* What you need to do
1/ Summarize the page excerpt below in two sentences.
2/ Using the page excerpt below, state whether each statement agrees with it, answering yes or no and quoting the deciding words: (a) the Department of Jobs, Enterprise and Innovation holds enforcement power over the ODCE; (b) Kevin O'Connell admitted destroying documents relevant to the criminal proceedings; (c) gardaí attached to the ODCE were involved in the way the case was taken.
3/ In the page excerpt below, what does Mr Kenny say the judge identified as the most fundamental error?

##### Page excerpt #####

Taoiseach Enda Kenny

Earlier today.

During Leaders’ Questions.

Taoiseach Enda Kenny was asked about former chairman of Anglo Irish Bank Seán Fitzpatrick being acquitted of furnishing false information to Anglo’s auditors.

The acquittal followed solicitor with the Office of the Director of Corporate Enforcement (ODCE) Kevin O’Connell admitting that he had destroyed documents relevant to the criminal proceedings against Mr FitzPatrick, among other matters.

During Leaders’ Questions, Mr Kenny said:

“The ODCE is a statutory independent body. Its mother Department, the Department of Jobs, Enterprise and Innovation, has no responsibility or power of enforcement. The ODCE takes its own legal advice. There were gardaí attached to the ODCE in the beginning but they were not involved in the way this case was taken. The judge did point out that the most fundamental error was the way in which they went about taking evidence from the auditors of Anglo Irish Bank, who were both from the firm of accountants involved.

##### Dataset excerpt #####

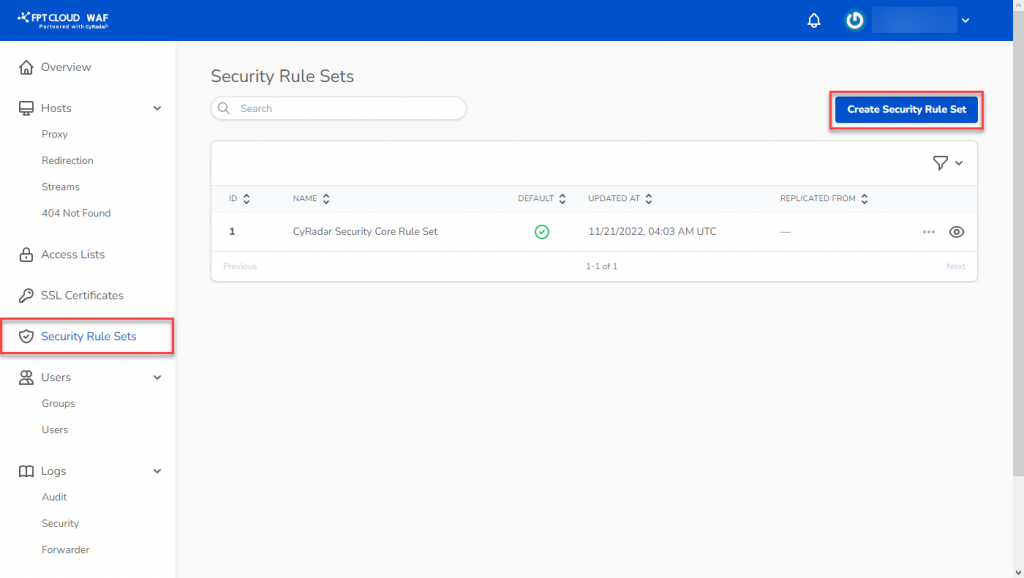Click the filter funnel icon
1024x578 pixels.
click(x=940, y=163)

#####

* Solutions by task
1/ During Leaders' Questions, Taoiseach Enda Kenny was asked about the acquittal of Seán Fitzpatrick, former chairman of Anglo Irish Bank, on charges of furnishing false information to Anglo's auditors. The acquittal followed an admission by an ODCE solicitor that he had destroyed relevant documents, and Mr Kenny said that the ODCE is a statutory independent body that takes its own legal advice and that its parent Department has no responsibility or power of enforcement.

2/
(a) No: "Its mother Department, the Department of Jobs, Enterprise and Innovation, has no responsibility or power of enforcement."
(b) Yes: "Kevin O’Connell admitting that he had destroyed documents relevant to the criminal proceedings"
(c) No: "they were not involved in the way this case was taken"

3/ The way in which they went about taking evidence from the auditors of Anglo Irish Bank.